From: | Tomas Vondra <tomas(at)vondra(dot)me> |
---|---|
To: | PostgreSQL Hackers <pgsql-hackers(at)postgresql(dot)org> |
Subject: | logical replication: restart_lsn can go backwards (and more), seems broken since 9.4 |
Date: | 2024-11-06 15:23:49 |
Message-ID: | 85fff40e-148b-4e86-b921-b4b846289132@vondra.me |
Views: | Raw Message | Whole Thread | Download mbox | Resend email |
Thread: | |
Lists: | pgsql-hackers |
Hi,
I've been investigating some issues reported by users, related to
logical replication unexpectedly breaking with messages like:
LOG: invalidating slot "s" because its restart_lsn X/Y exceeds
max_slot_wal_keep_size
which is pretty confusing, because the system has that GUC set to -1 (so
disabled, there should be no limit). Or a message like this:
ERROR: requested WAL segment 000...0AA has already been removed
which is a bit less confusing, but still puzzling because replication
slots are meant to prevent exactly this.
I speculated there's some sort of rare race condition, in how we advance
the slot LSN values. I didn't know where to start, so I gave up on
trying to understand the whole complex code. Instead, I wrote a simple
stress test that
1) sets up a cluster (primary + 1+ logical replicas)

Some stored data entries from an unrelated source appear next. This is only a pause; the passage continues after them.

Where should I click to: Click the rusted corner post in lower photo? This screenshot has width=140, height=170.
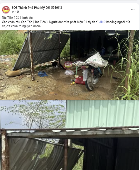[x=5, y=150]
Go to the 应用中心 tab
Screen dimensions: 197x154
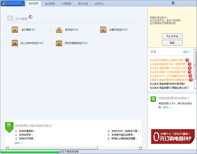click(x=99, y=4)

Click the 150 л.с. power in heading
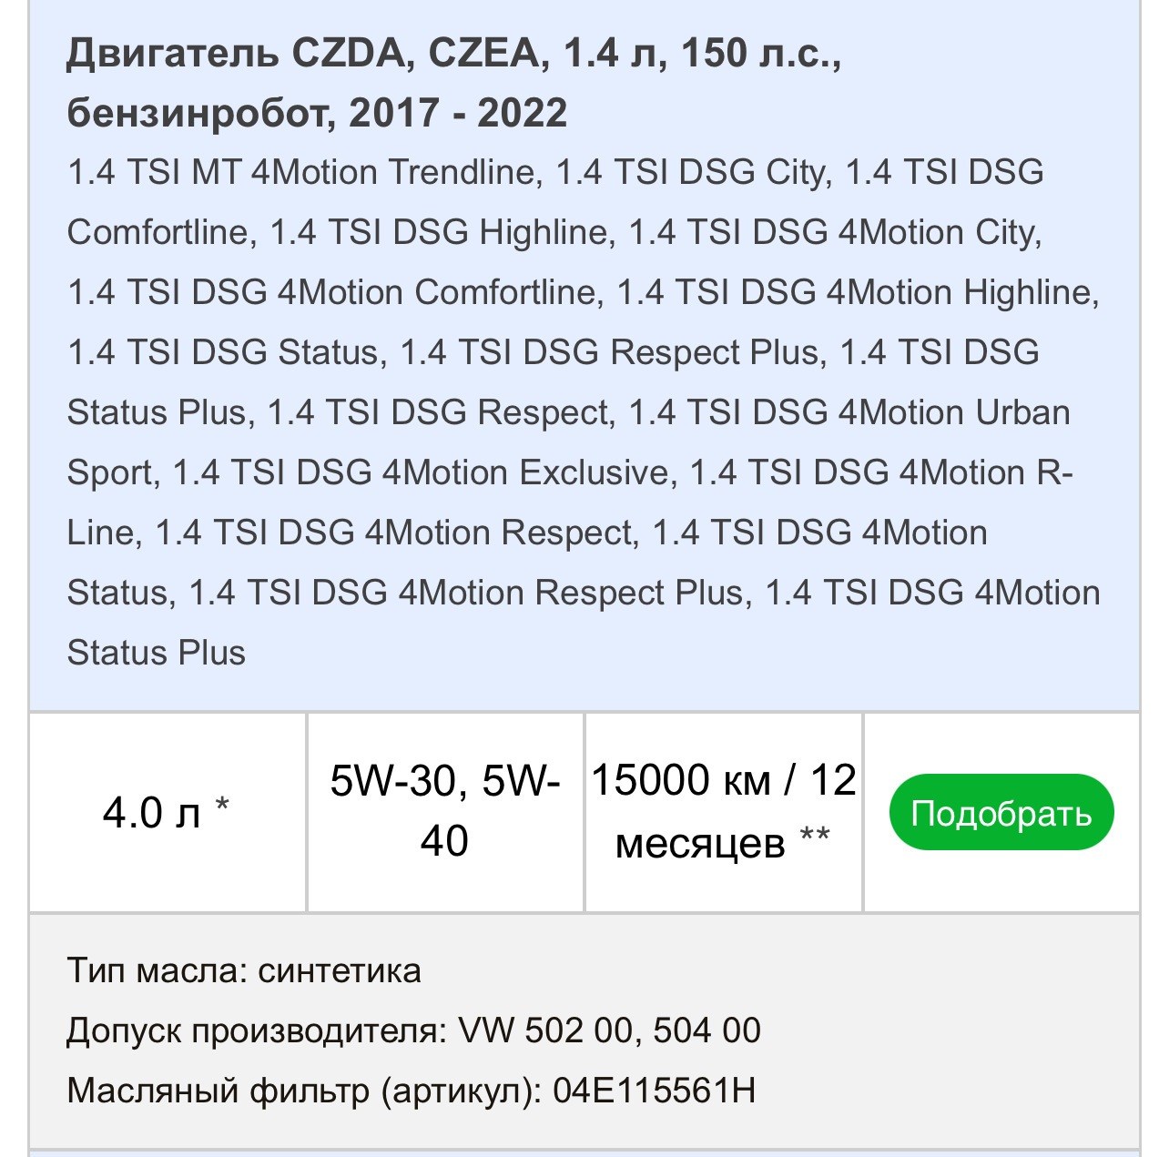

2) runs pgbench on the primary, checks replicas/slots
3) randomly restarts the nodes (both primary/replicas) with either fast
and immediate mode, with random short pauses
4) runs checkpoints in tight while loop
This is based on the observations that in past reports the issues seem
to happen only with logical replication, shortly after reconnect (e.g.
after connection reset etc.). And the slots are invalidated / WAL
removed during a checkpoint, so frequent checkpoints should make it
easier to hit ...
Attached is a couple scripts running this - it's not particularly pretty
and may need some tweak to make it work on your machine (run.sh is the
script to run).
And unfortunately, this started to fail pretty quick. The short story is
that it's not difficult to get into a situation where restart_lsn for a
slot moves backwards, so something like this can happen:
1) slot restart_lsn moves forward to LSN A
2) checkpoint happens, updates min required LSN for slots, recycles
segments it considers unnecessary (up to LSN A)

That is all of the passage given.